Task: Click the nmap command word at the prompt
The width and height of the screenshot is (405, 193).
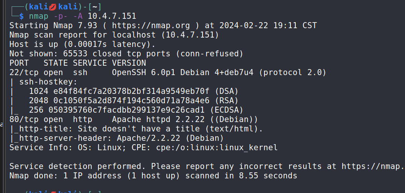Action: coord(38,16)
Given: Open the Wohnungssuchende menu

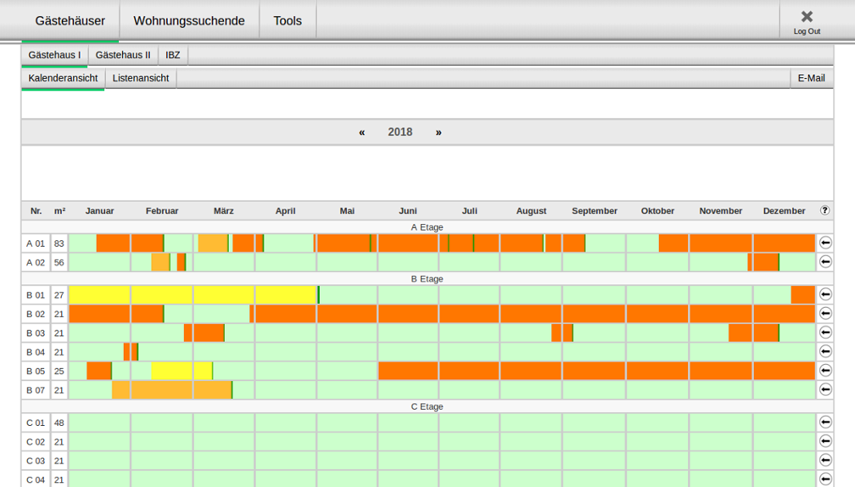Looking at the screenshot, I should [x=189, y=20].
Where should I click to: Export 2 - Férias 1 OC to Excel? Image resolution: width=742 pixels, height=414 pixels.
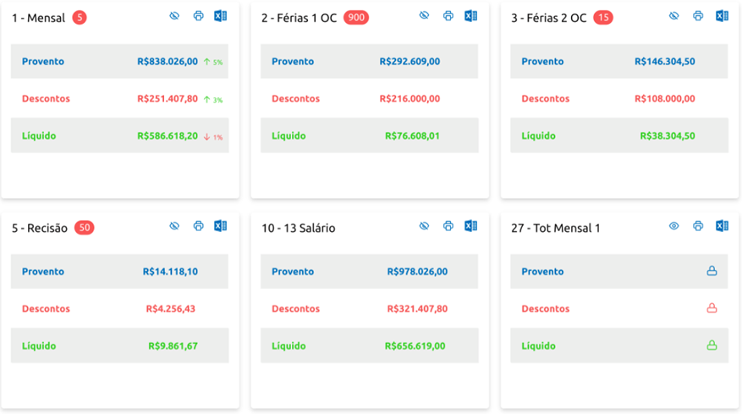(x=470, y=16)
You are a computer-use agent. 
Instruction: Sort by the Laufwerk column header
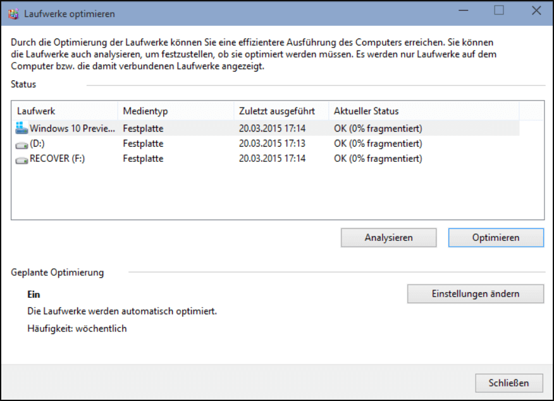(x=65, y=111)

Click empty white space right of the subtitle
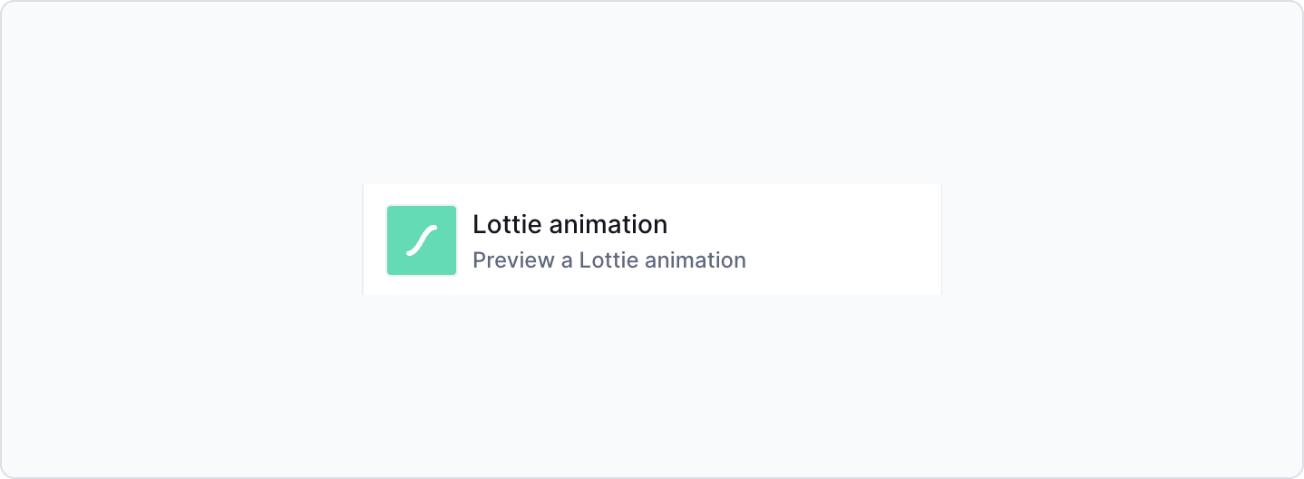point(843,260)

━━━━━━━━━━━━━━━━

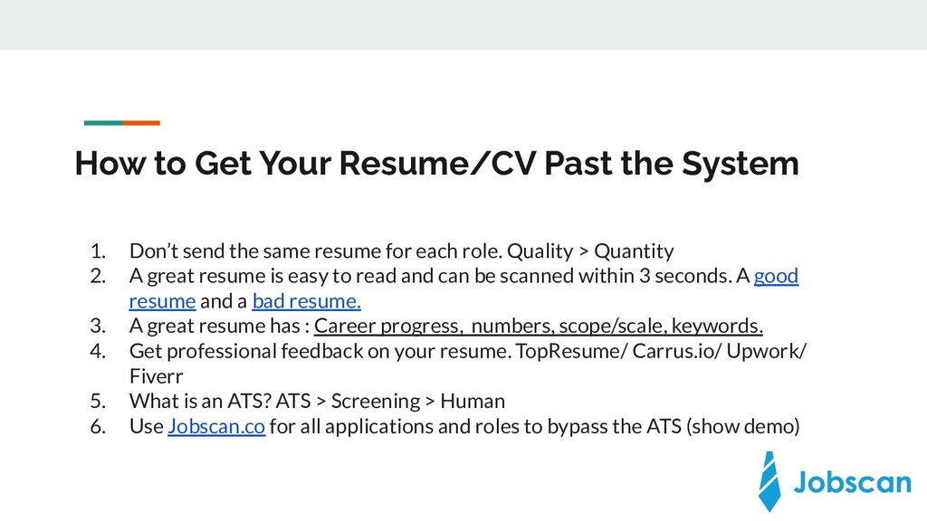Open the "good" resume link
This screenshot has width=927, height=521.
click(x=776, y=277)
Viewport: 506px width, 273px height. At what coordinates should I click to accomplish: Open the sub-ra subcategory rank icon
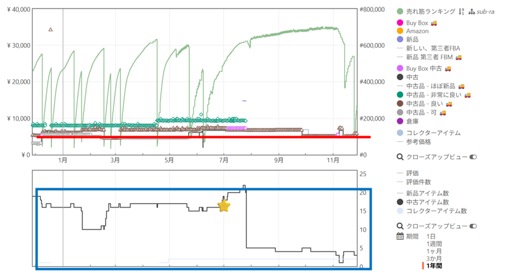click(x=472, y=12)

━━━━━━━━━━━━━━━━

**EXERCISE BRIEF:** Only the lines of the listing above from the one with "The width and" through the one with "You are a computer-use agent." should be output, exactly, with both ends kept and pictures left out.

**OUTPUT FOR THIS TASK:**
The width and height of the screenshot is (405, 193).
Action: coord(38,16)
Given: Open the Wohnungssuchende menu

Looking at the screenshot, I should [x=189, y=20].
Where should I click to: Export 2 - Férias 1 OC to Excel? Image resolution: width=742 pixels, height=414 pixels.
(x=470, y=16)
You are a computer-use agent. 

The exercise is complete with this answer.